--- Objective 1 ---
In the blog post, why is the writer unsure about going to church tonight?
--- Objective 2 ---
Print the part of the blog post that opens with the words containing "jamie cullum is" and closes with "it all off.".

--- Extract ---
▬▬▬▬▬▬▬▬▬▬

Oh how devastated am I?! Reading yesterday’s paper th’smorn and found a little article saying Millsy (from Australian Idol) was to be performing at Warringah Mall at 1pm on Sunday! I pondered to myself all the screaming teenage girls that may be there and wondered if I could possibly pull it off... But then reading on a few pages, a more official article said that he was to be performing today (meaning Saturday)! Dam newspaper getting my hopes up and all…
No, I am not being serious…
Don’t you hate that when you go to take a sip of something and you completely miss your mouth – it’s rather embarrassing…
Last night I had fun although I’m completely nackered. Brooky hotel for a yummy dinner with a smaller-than-expected group of church people (poor effort guys!) but I had a nice time. Then trecked to avalon with Liz, Tanya and Carms for a breakthru artz film to be in the party scene, where we attempted to dance and pretended to be cracking onto eachother. For some reason I got paired off with Rob Saunders (sorry Chris. I behaved myself though…), and there was a lot of staged flirting with people. But at leat there were real drinks hehe… And Helen’s house has a gorgeous view of Avie beach and the ocean… But I do have to say – everyone’s energy levels had diminished considerably by the end of the shooting, which I thought was quite amusing (matt and dell had fallen asleep, and jo was well on her way to dreamland). But the partying didn’t end there for Lauren – no siree! Liz, Tanya and I drove back to Liz’s place and hung out, rugged up, watched some olympics, chatted, and eventually fell asleep… I woke up after another strange dream (something about pretending to get with someone for some film…), played squashing Tanya, ate some English muffins and watched some more olympics. Then Nic came and picked me up and here I am, at home, wondering what Ernie’s kindness project will be, whether I should go to church tonight (coz it’s my dad’s b’day and I wanna help make a special dinner for him), trying to work out how I should go about this English assessment and chillaxing to some more Jamie Cullum…
This has been a rather trivial and Lauren-centred post. Sorry. I shall think of something interesting and/or controversial to post later…
I must say, tom’s answering machine prompting message thingy is quite funny and it threw me off and broke my train of thought and I laughed and said some things that didn’t make sense and laughed some more and yes…

Saturday, August 21

jamie cullum is seriously brill! i'm lovin this cd chris - thankyou so so so much! woke up grumpy and sick, but now after a few hours of jazz, i'm feelin so much better... jazz is great! and amuzing friends are even better. and then God tops it all off.

▬▬▬▬▬▬▬▬▬▬

--- Data excerpt ---

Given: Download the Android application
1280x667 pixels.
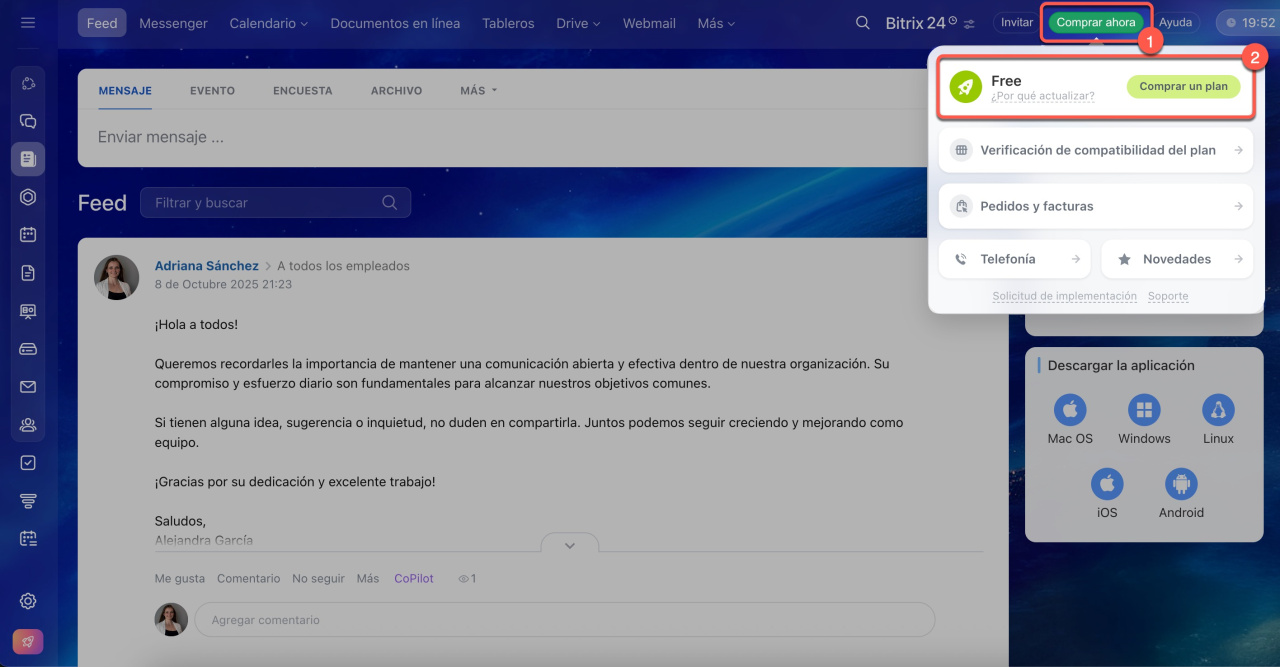Looking at the screenshot, I should tap(1181, 485).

▬▬▬▬▬▬▬▬▬▬

--- Final answer 1 ---
The writer is unsure about going to church tonight because it is the writer's dad's birthday, and the writer wants to help make a special dinner for him.

--- Final answer 2 ---
jamie cullum is seriously brill! i'm lovin this cd chris - thankyou so so so much! woke up grumpy and sick, but now after a few hours of jazz, i'm feelin so much better... jazz is great! and amuzing friends are even better. and then God tops it all off.